U.S. equities posted solid gains for the year. The S&P 500 rose 17.88% in 2025 (2.66% in Q4), the Dow gained 14.92% (4.03% in Q4), and the Nasdaq advanced 21.14% (2.72% in Q4). International markets were a standout as well. Developed international stocks (MSCI EAFE) gained 31.22% for the year and emerging markets gained 34.36%, helped by a softer U.S. dollar and improving sentiment overseas.
Fixed income also contributed meaningfully in 2025. The Bloomberg U.S. Aggregate Bond Index gained 7.30% for the year, and high yield also produced strong results. Part of that support came from interest rates moving lower, with the 10-year Treasury yield falling from 4.57% to 4.17% over the year. The Federal Reserve also cut rates three times late in 2025 as more attention shifted toward maintaining labor market stability.
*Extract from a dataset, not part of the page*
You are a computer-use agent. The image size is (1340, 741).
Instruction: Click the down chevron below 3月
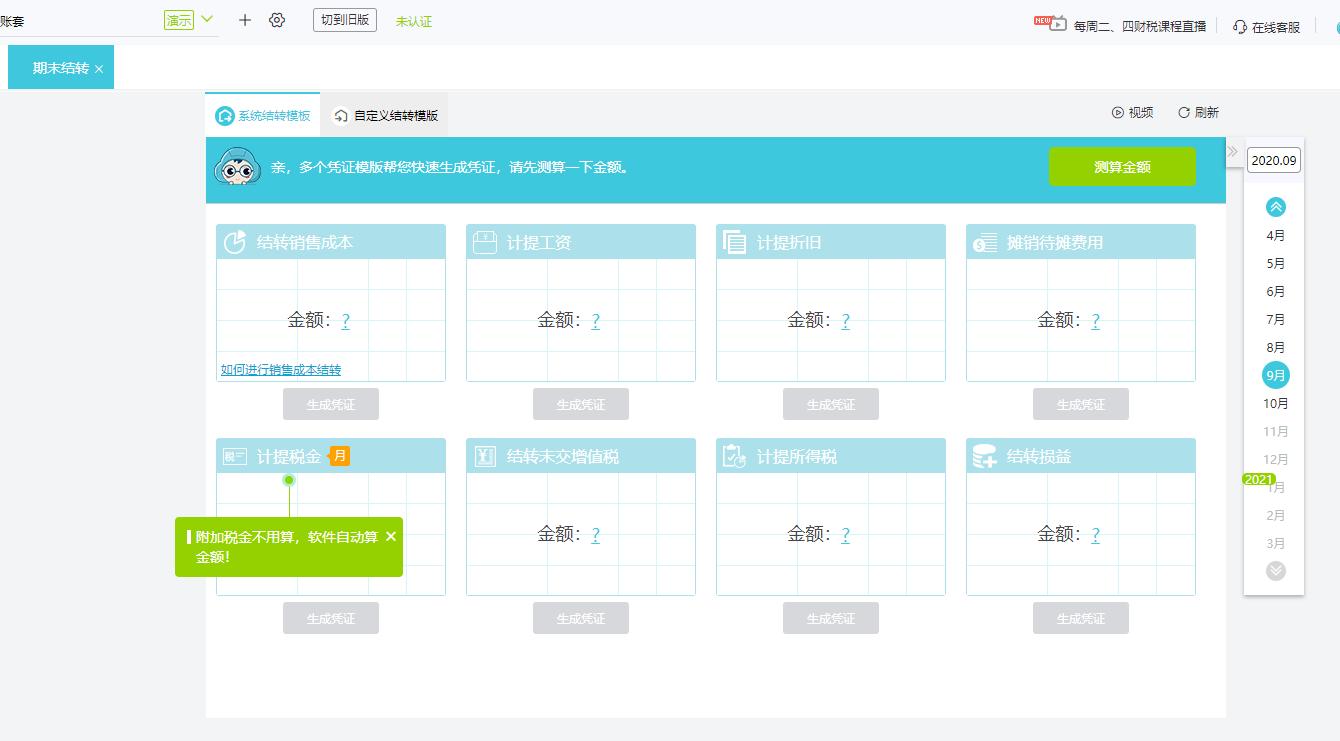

On the economic side, growth held up at times. Third-quarter GDP was reported at 4.3% annualized, with consumers continuing to spend. At the same time, hiring trends softened in the second half of the year, which is worth monitoring because job growth and wage trends are still the backbone of consumer demand.
During Q4, markets digested a typical mix of headlines and sentiment swings. November was a good example: a pullback early in the month was followed by a recovery as investors refocused on fundamentals and the direction of rates.
At IEM, our approach remains consistent. We focus on long-term diversification, we rebalance when portfolios move meaningfully away from targets, and we avoid making short-term changes based on the news cycle. After a strong year, that discipline matters even more because the temptation to chase what worked most recently tends to rise.